Il a déjà des soubresauts de pensée, des commencements d'hallucination, indices de ce qu'il deviendra plus tard. Au milieu de la conversation, l'image de son père surgit devant son esprit. Il croit le voir. Que sera-ce donc lorsque le fantôme, «rompant son suaire et ouvrant les pesantes mâchoires de marbre du sépulcre,» viendra la nuit, au sommet d'un promontoire, lui révéler les tortures de sa prison de flammes et le fratricide qui l'y a précipité? Il défaille; mais la douleur le roidit, et il veut vivre:

.... Contiens-toi, contiens-toi, mon coeur.--Et vous, mes muscles, ne vieillissez pas en un instant;--mais roidissez-vous, et portez-moi jusqu'au bout.
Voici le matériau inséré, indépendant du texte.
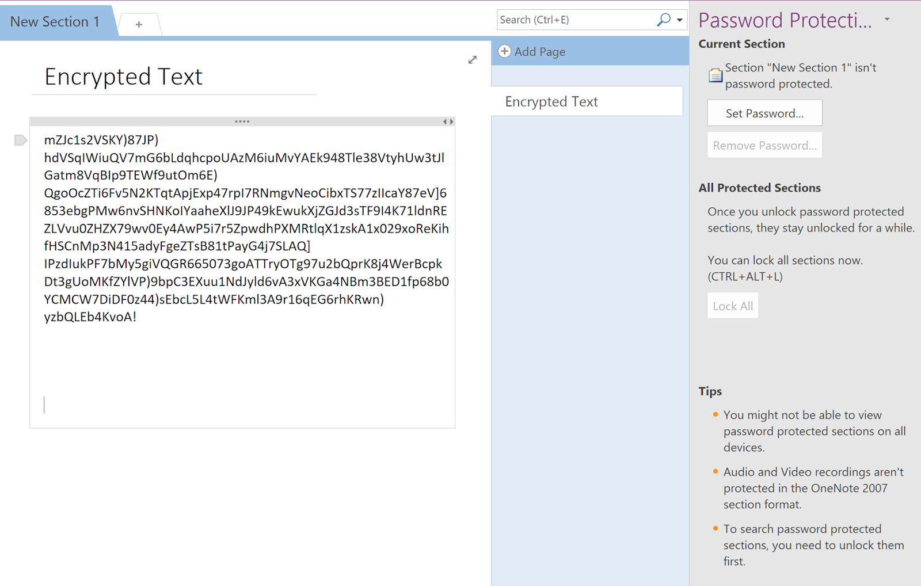Click the Remove Password button

764,145
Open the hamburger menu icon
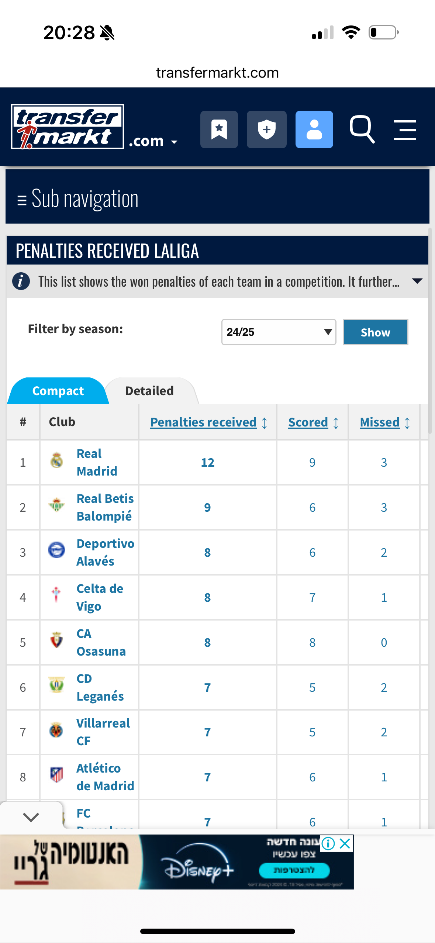 (405, 130)
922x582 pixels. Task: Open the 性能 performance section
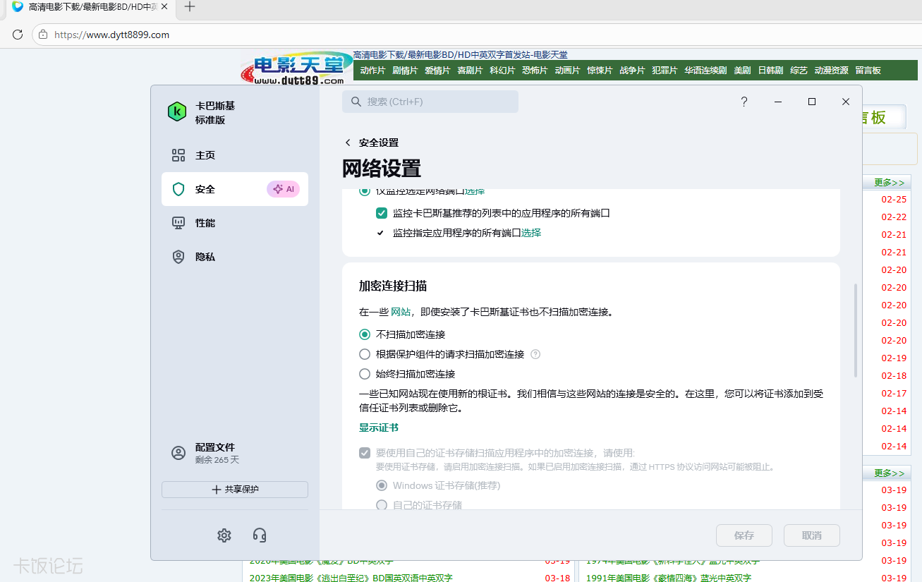coord(205,222)
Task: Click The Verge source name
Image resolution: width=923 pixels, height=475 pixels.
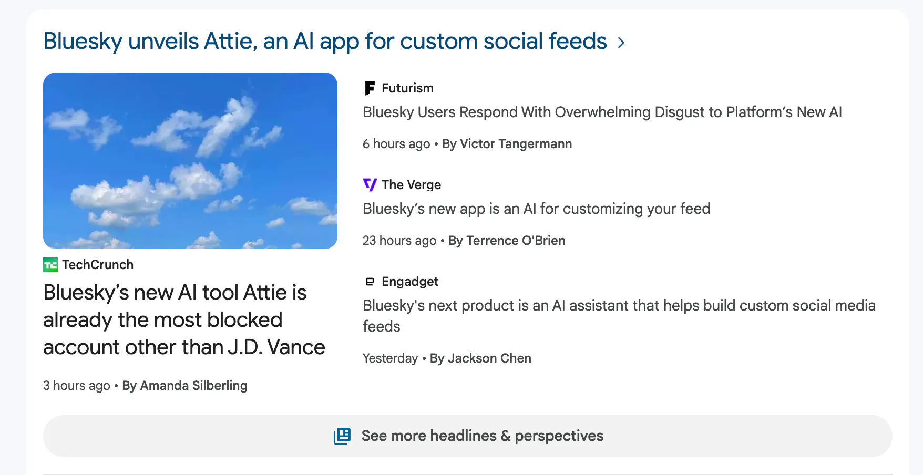Action: point(411,185)
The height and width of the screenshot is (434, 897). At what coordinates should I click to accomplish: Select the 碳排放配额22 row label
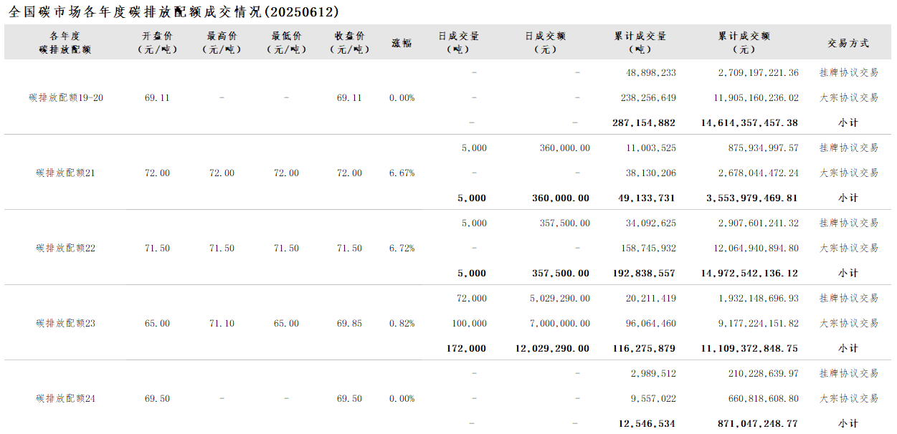pos(66,248)
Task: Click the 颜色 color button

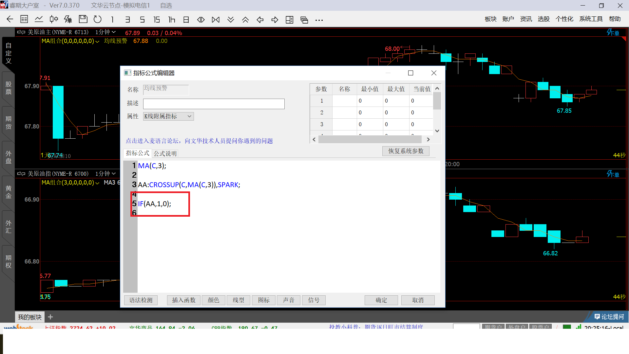Action: coord(213,300)
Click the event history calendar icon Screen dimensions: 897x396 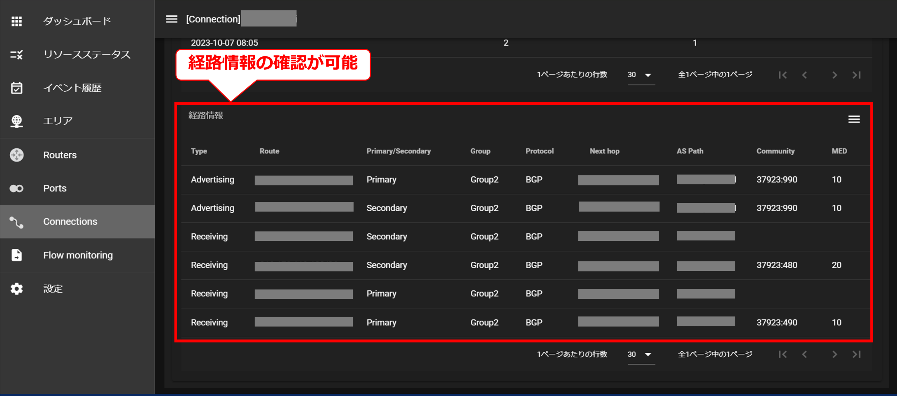tap(16, 88)
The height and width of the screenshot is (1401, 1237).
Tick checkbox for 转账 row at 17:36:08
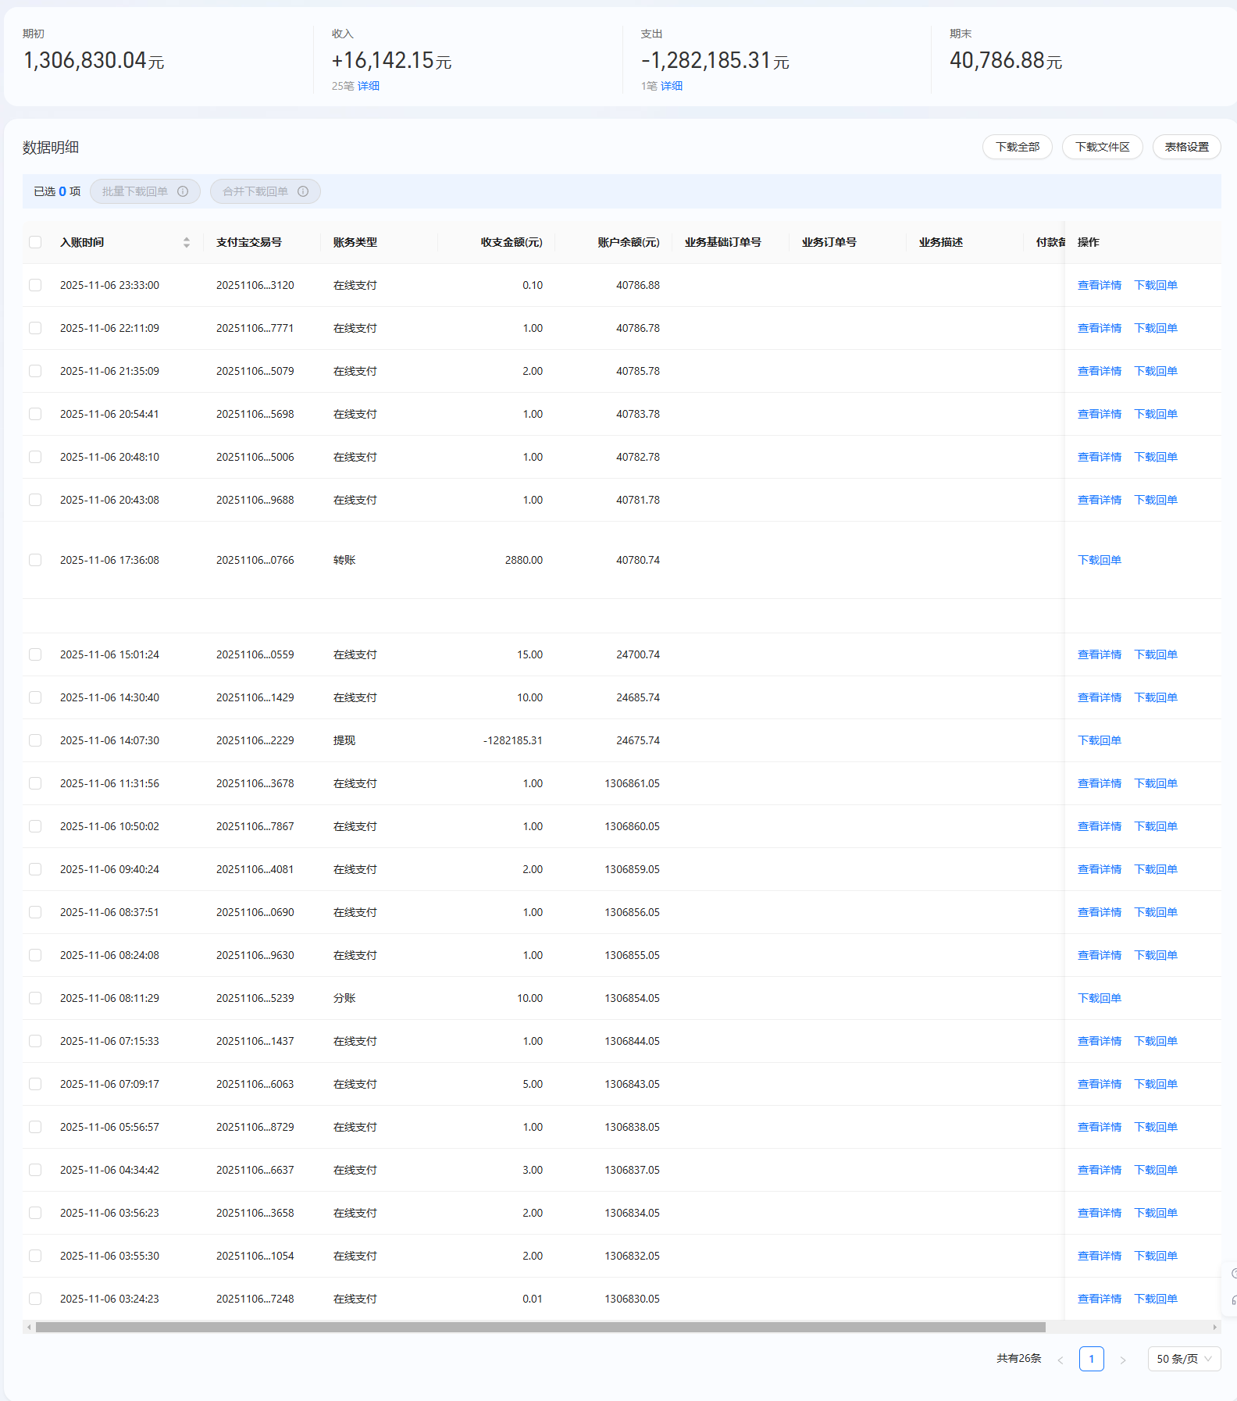pos(35,560)
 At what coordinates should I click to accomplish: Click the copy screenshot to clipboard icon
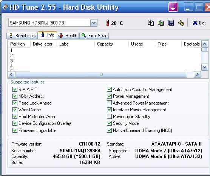[x=161, y=23]
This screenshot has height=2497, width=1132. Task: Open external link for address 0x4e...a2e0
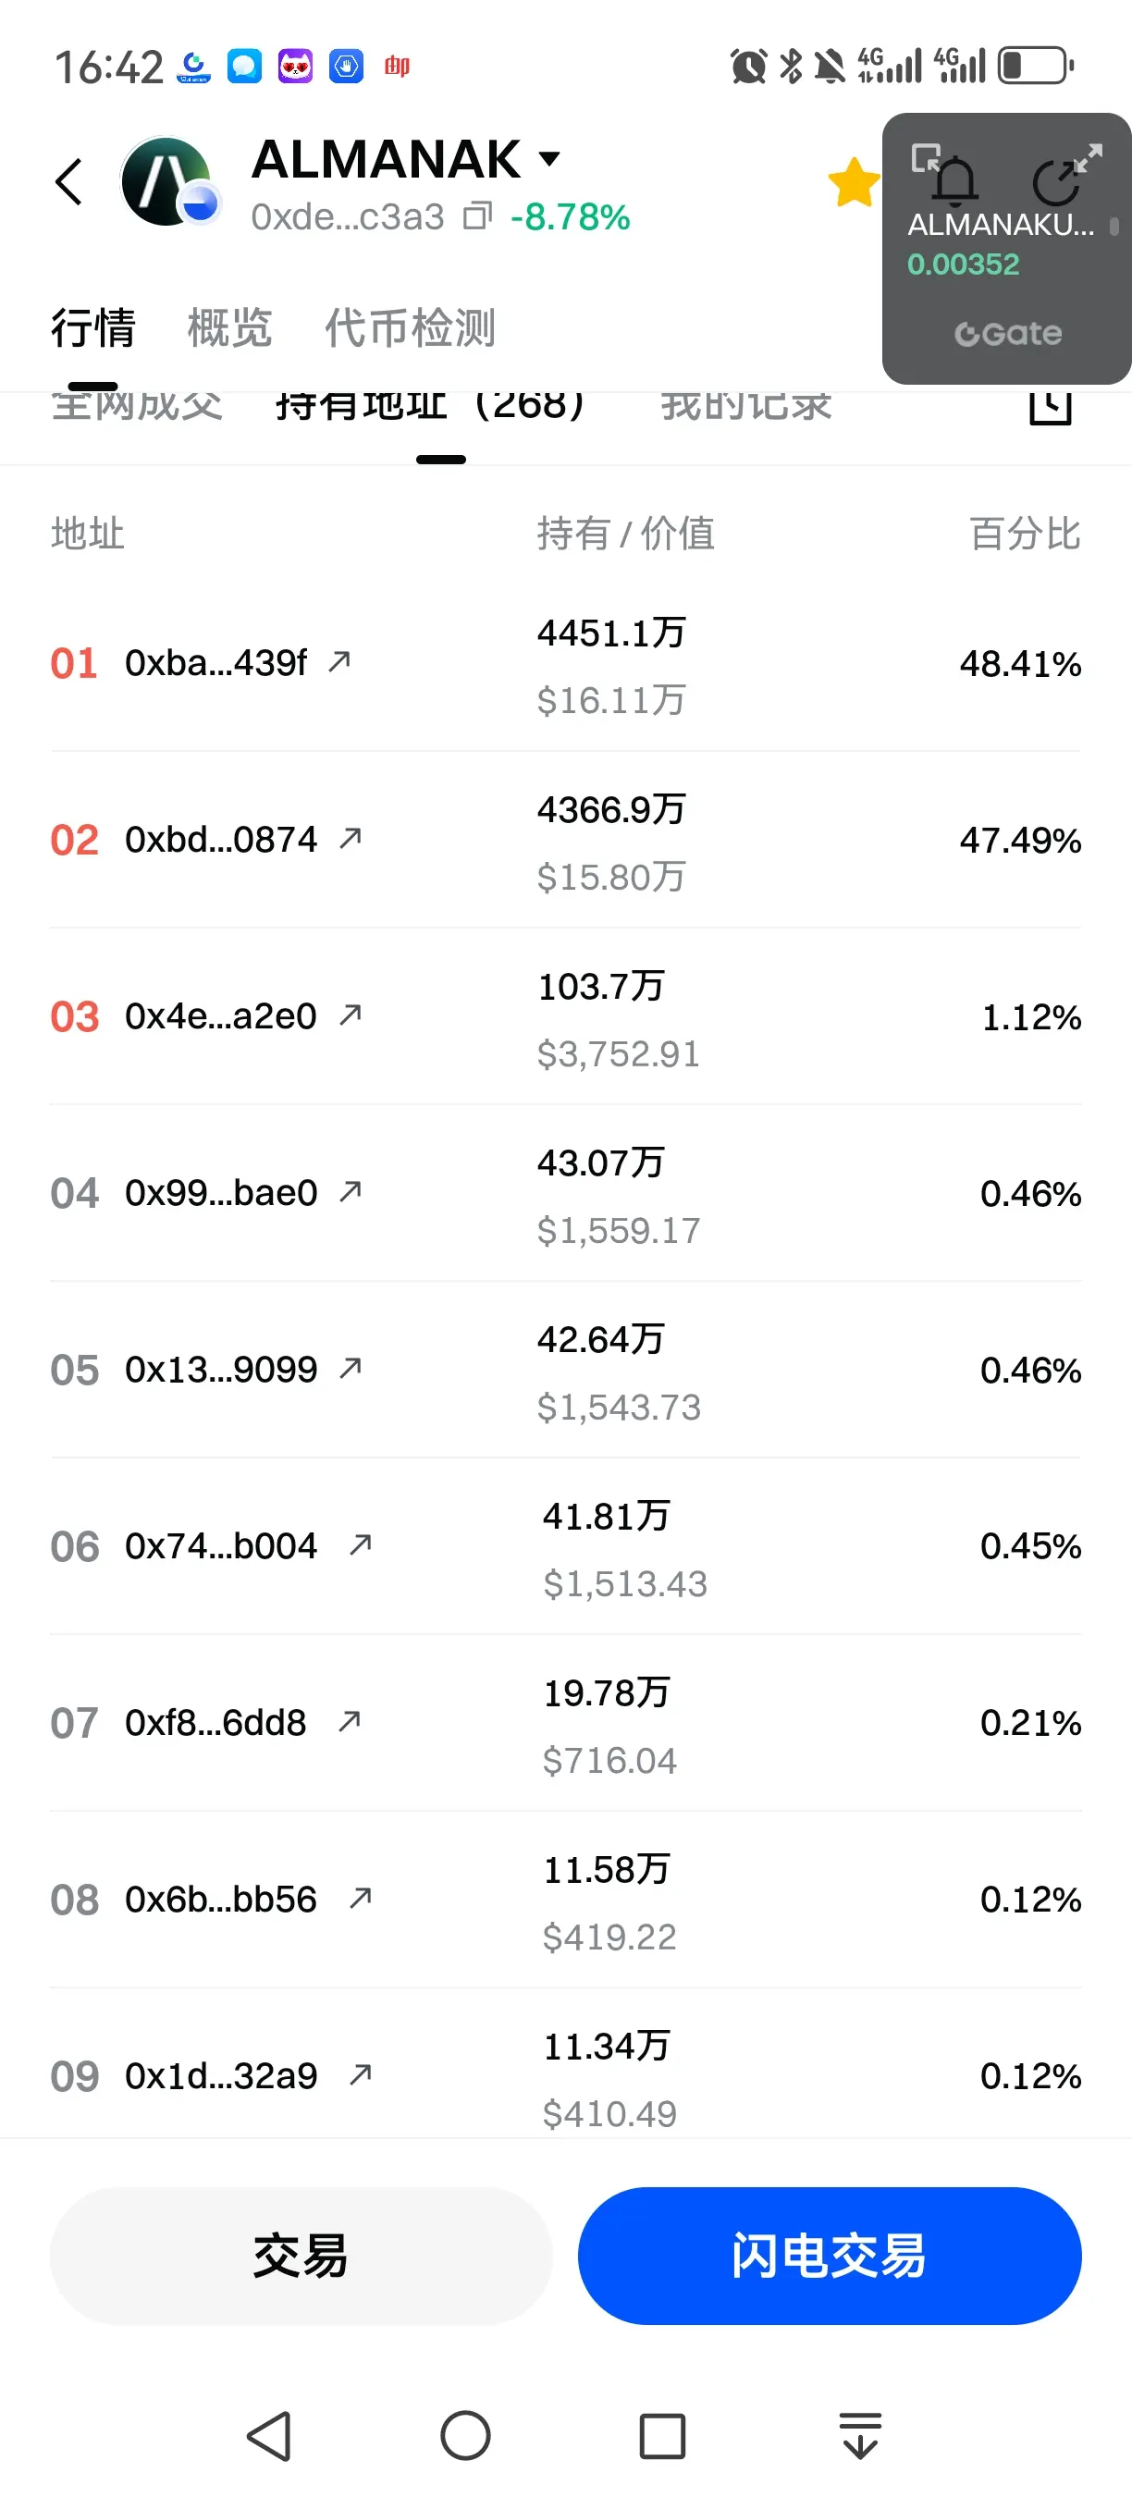(x=350, y=1015)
Me souvenir de toi?--Oui, pauvre ombre, tant que la mémoire aura un siége--dans ce monde détraqué. Me souvenir de toi?--Oui, du registre de ma mémoire,--j'effacerai tous les tendres souvenirs vulgaires,--toutes les maximes des livres, toutes les empreintes, tous les vestiges du passé.--Et ton commandement seul y vivra.--Ô traître! traître! traître! souriant et damné!--Mes tablettes. C'est cela; j'y écris--qu'on peut sourire, sourire et être un traître.--Au moins cela est vrai en Danemark.--Ainsi, mon oncle, vous êtes là[291].

Ce geste saccadé, cette fièvre de la main qui écrit, cette frénésie de l'attention, annoncent l'invasion d'une demi-monomanie. Quand ses amis arrivent, il leur fait des phrases d'enfant et d'idiot. Il n'est plus maître des mots; les paroles vides tourbillonnent dans sa cervelle, et sortent de sa bouche comme en un rêve. On l'appelle, il répond en imitant le cri du chasseur qui siffle son faucon: «Hillo! ho! ho! l'ami! viens, mon oiseau, viens!» Au moment où ils lui jurent le secret, le fantôme au-dessous d'eux répète: «Jurez!» Hamlet reprend avec l'excitation nerveuse d'une gaieté convulsive:

Ha! ha! camarade, tu parles. Es-tu là, mon brave?--Avancez. Vous entendez le camarade qui est dans la cave?--Consentez à jurer.

LE FANTÔME (_de dessous terre_).

Jurez.

HAMLET.

_Hic et ubique?_ Alors nous allons changer de place.--Venez ici, messieurs. Jurez par mon épée.

LE FANTÔME (_de dessous terre_).

Jurez par son épée.

HAMLET.

Bien dit, vieille taupe! Tu troues la terre bien vite!--Excellent pionnier[292]!